EX-5.1 2 d719485dex51.htm EX-5.1 EX-5.1

Exhibit 5.1

Paul, Weiss, Rifkind, Wharton & Garrison LLP

1285 Avenue of the Americas

New York, NY 10019

212-373-3000

212-757-3990

May 7, 2014

Taylor Morrison Home Corporation

4900 N. Scottsdale Road, Suite 2000

Scottsdale, AZ 85251

Registration Statement on Form S-3ASR

Ladies and Gentlemen:

In connection with the Registration Statement on Form S-3ASR (the “Registration Statement”) of Taylor Morrison Home Corporation, a Delaware corporation (the “Company”), filed today with the Securities and Exchange Commission pursuant to the Securities Act of 1933, as amended (the “Act”), and the rules and regulations thereunder (the “Rules”), you have asked us to furnish our opinion as to the legality of the securities being registered under the Registration Statement. The Registration Statement relates to the registration under the Act of up to 1,619,530 shares of Class A common stock, par value $0.00001 per share (the “Exchange Shares”) issuable upon exchange of an equivalent number of partnership units (the “New TMM Units”) of TMM Holdings II Limited Partnership, formed under the laws of the Cayman Islands (along with a corresponding number of shares of Class B common stock of the Company), in accordance with the Exchange Agreement, dated as of April 9, 2013 (the “Exchange Agreement”), among the Company, TMM Holdings II Limited Partnership and the other parties named therein.

The Exchange Shares are being registered for issuance from time to time as provided by Rule 415 under the Act.


In connection with the furnishing of this opinion, we have examined originals, or copies certified or otherwise identified to our satisfaction, of the following documents:

 

  1. the Registration Statement; and

 

  2. the Exchange Agreement.

In addition, we have examined (i) such corporate records of the Company that we have considered appropriate, including a copy of the certificate of incorporation, as amended, and by-laws, as amended, of the Company certified by the Company as in effect on the date of this letter, and copies of resolutions of the board of directors of the Company relating to the issuance of the Exchange Shares, and (ii) such other certificates, agreements and documents that we deemed relevant and necessary as a basis for the opinions expressed below.

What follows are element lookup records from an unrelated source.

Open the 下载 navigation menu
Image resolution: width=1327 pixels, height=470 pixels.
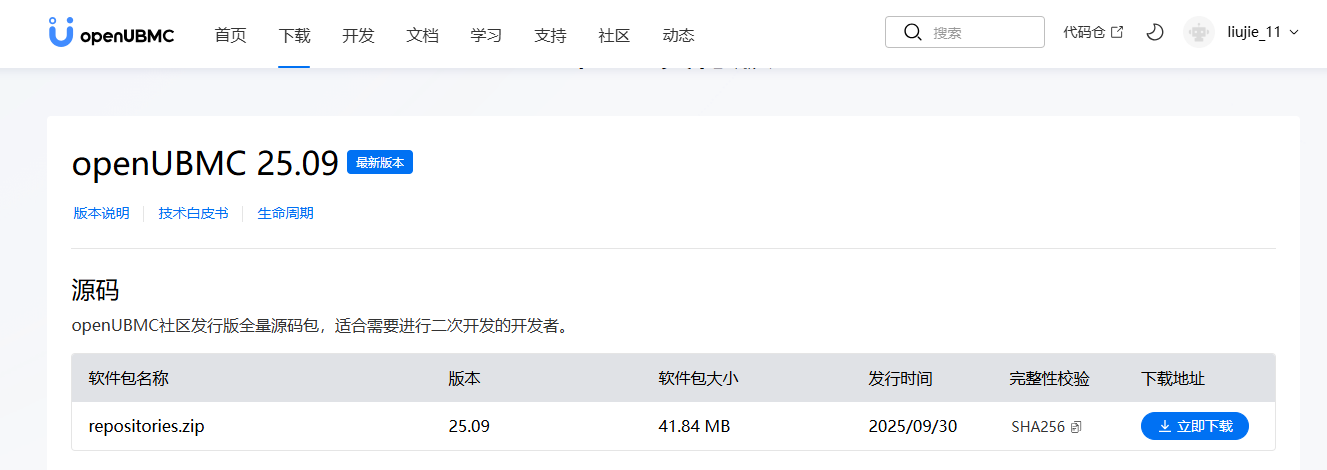tap(294, 36)
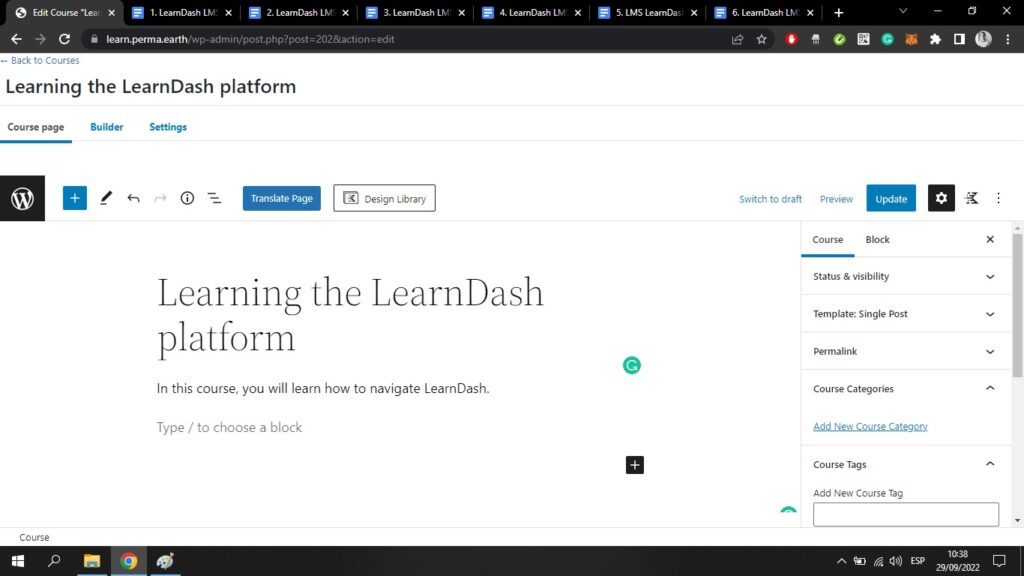This screenshot has width=1024, height=576.
Task: Open Chrome from the Windows taskbar
Action: pos(129,561)
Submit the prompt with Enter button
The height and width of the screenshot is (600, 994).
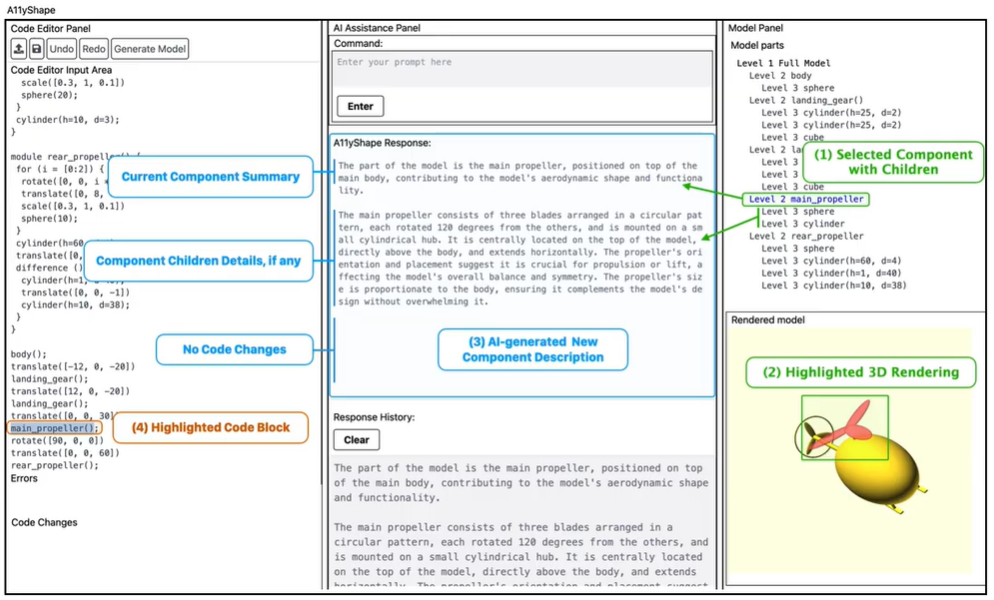pos(360,106)
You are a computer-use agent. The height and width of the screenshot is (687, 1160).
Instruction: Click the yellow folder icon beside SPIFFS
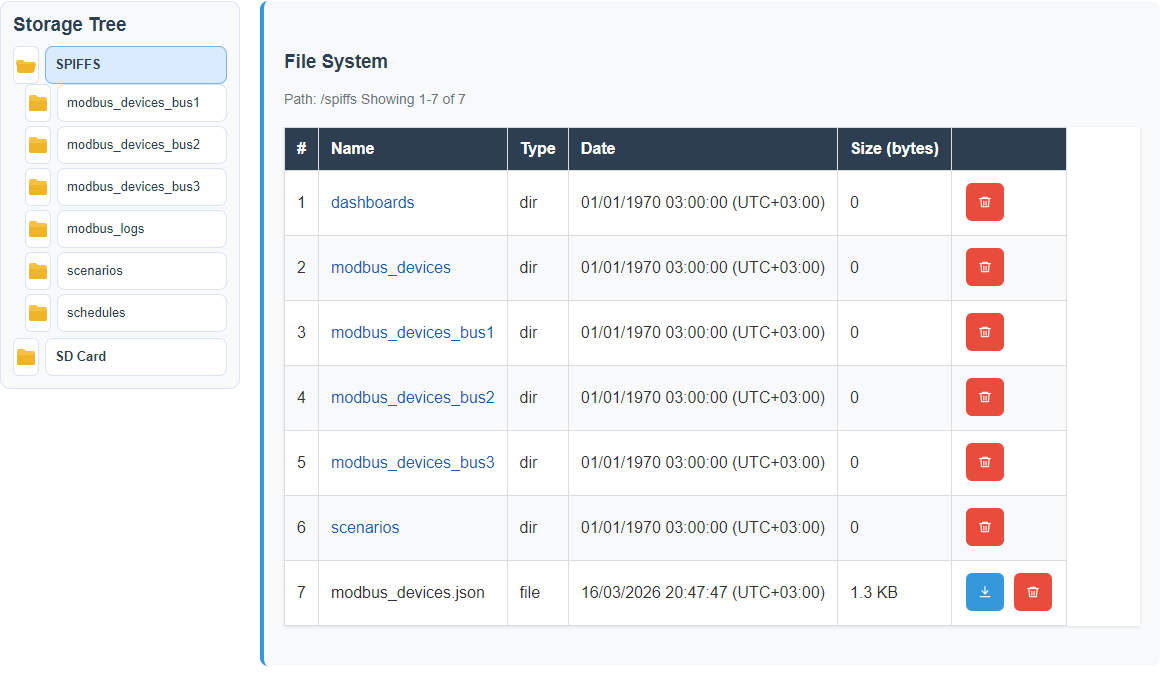25,64

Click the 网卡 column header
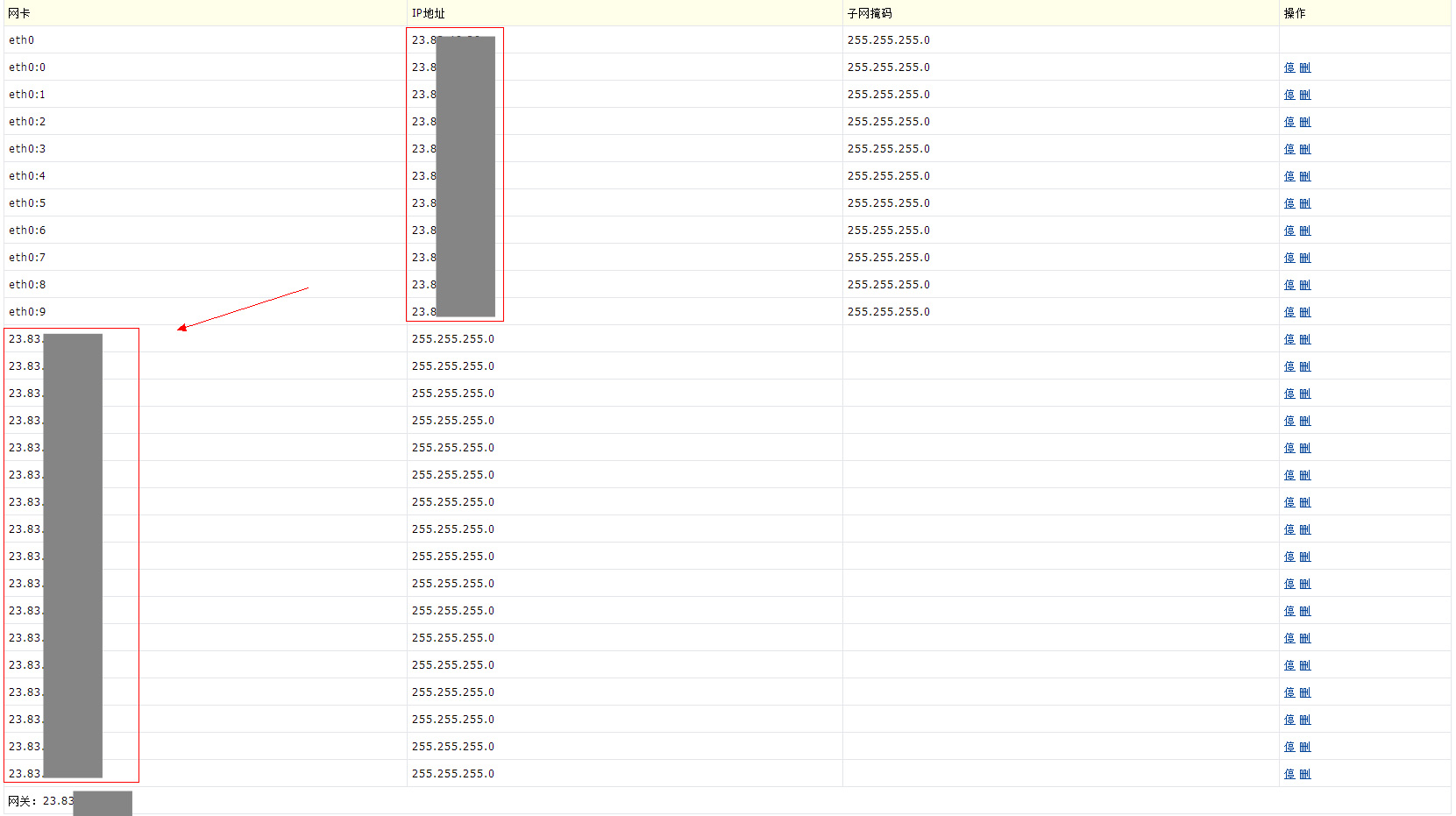19,13
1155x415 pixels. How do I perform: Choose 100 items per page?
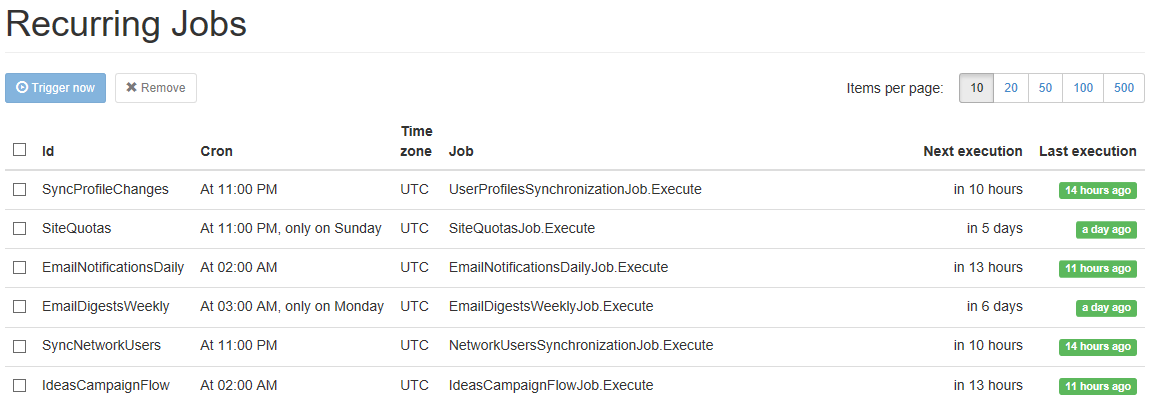pyautogui.click(x=1083, y=88)
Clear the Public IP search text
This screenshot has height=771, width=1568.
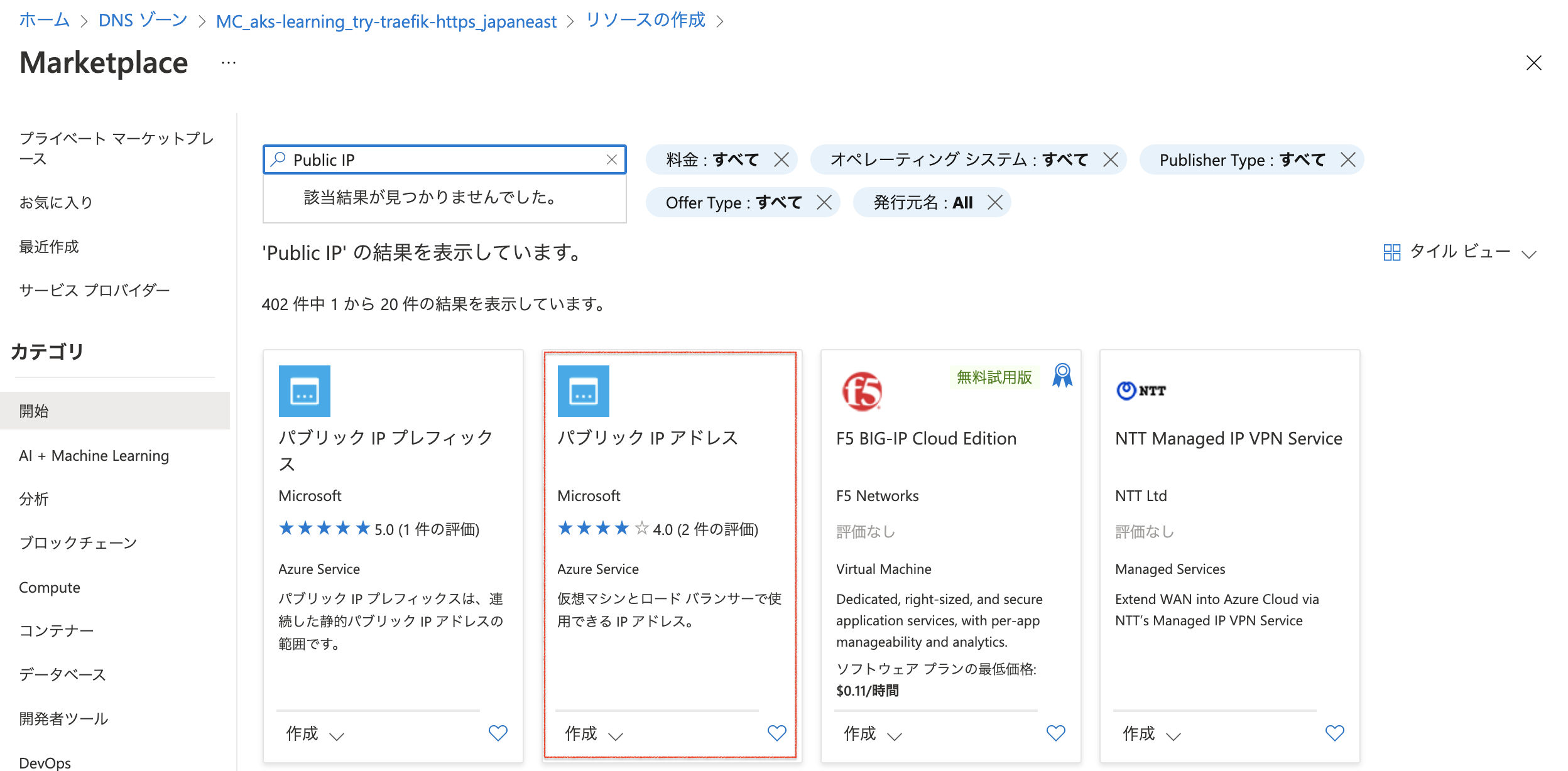tap(611, 159)
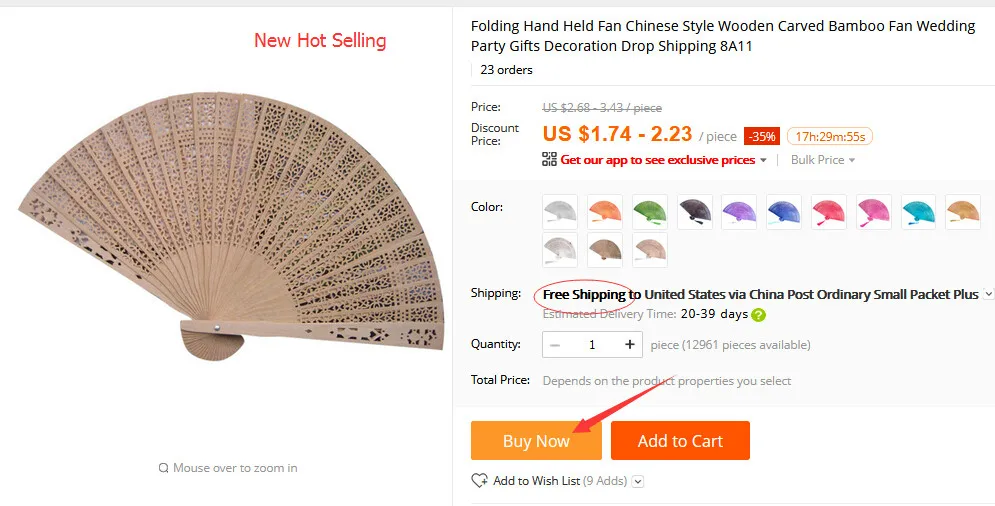The image size is (995, 506).
Task: Pick the black fan color option
Action: [x=695, y=212]
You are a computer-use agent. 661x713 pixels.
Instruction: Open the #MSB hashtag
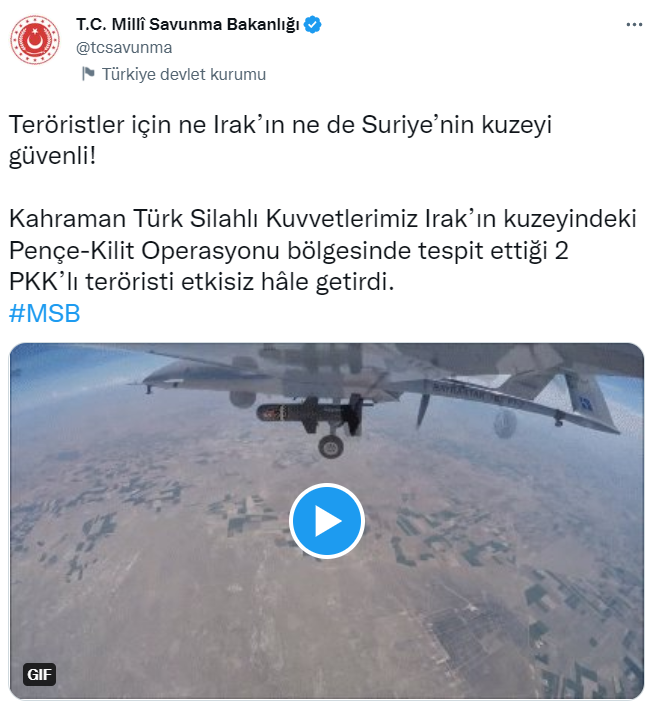[45, 313]
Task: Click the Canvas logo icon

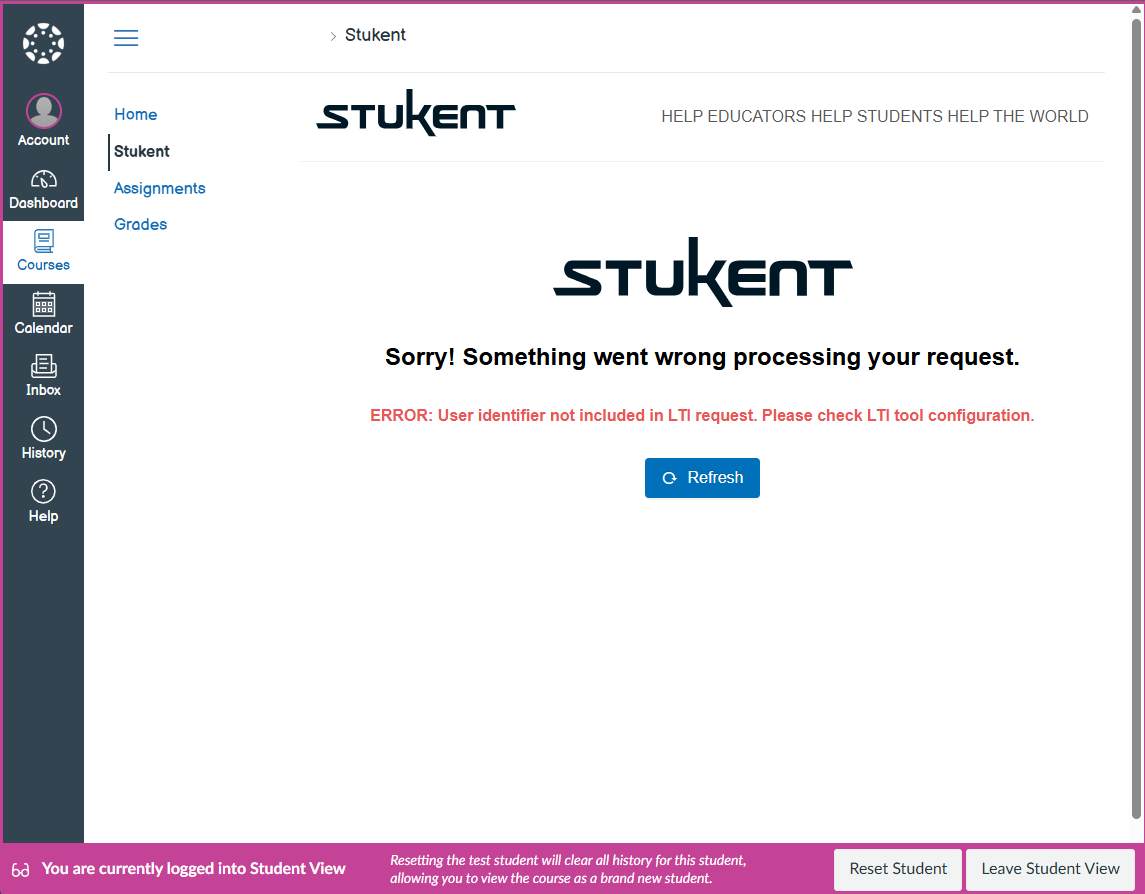Action: (x=43, y=44)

We have also relied upon the factual matters contained in the representations and warranties of the Company made in the documents reviewed by us and upon certificates of public officials and the officers of the Company.

In our examination of the documents referred to above, we have assumed, without independent investigation, the genuineness of all signatures, the legal capacity of all individuals who have executed any of the documents reviewed by us, the authenticity of all documents submitted to us as originals, the conformity to the originals of all documents submitted to us as certified, photostatic, reproduced or conformed copies of valid existing agreements or other documents, the authenticity of all such latter documents and that the statements regarding matters of fact in the certificates, records, agreements, instruments and documents that we have examined are accurate and complete.

Based upon the above, and subject to the stated assumptions, exceptions and qualifications, we are of the opinion that the Exchange Shares have been duly authorized by all necessary corporate action on the part of the Company and, when issued and delivered in accordance with the terms of the Exchange Agreement, such Exchange Shares will be validly issued, fully paid and non-assessable.

The opinion expressed above is limited to the laws of the State of New York and the Delaware General Corporation Law. Our opinion is rendered only with respect to the laws, and the rules, regulations and orders under those laws, that are currently in effect.

We hereby consent to use of this opinion as an exhibit to the Registration Statement and to the use of our name under the heading “Legal Matters” contained in the prospectus included in the Registration Statement. In giving this consent, we do not hereby admit that we come within the category of persons whose consent is required by the Act or the Rules.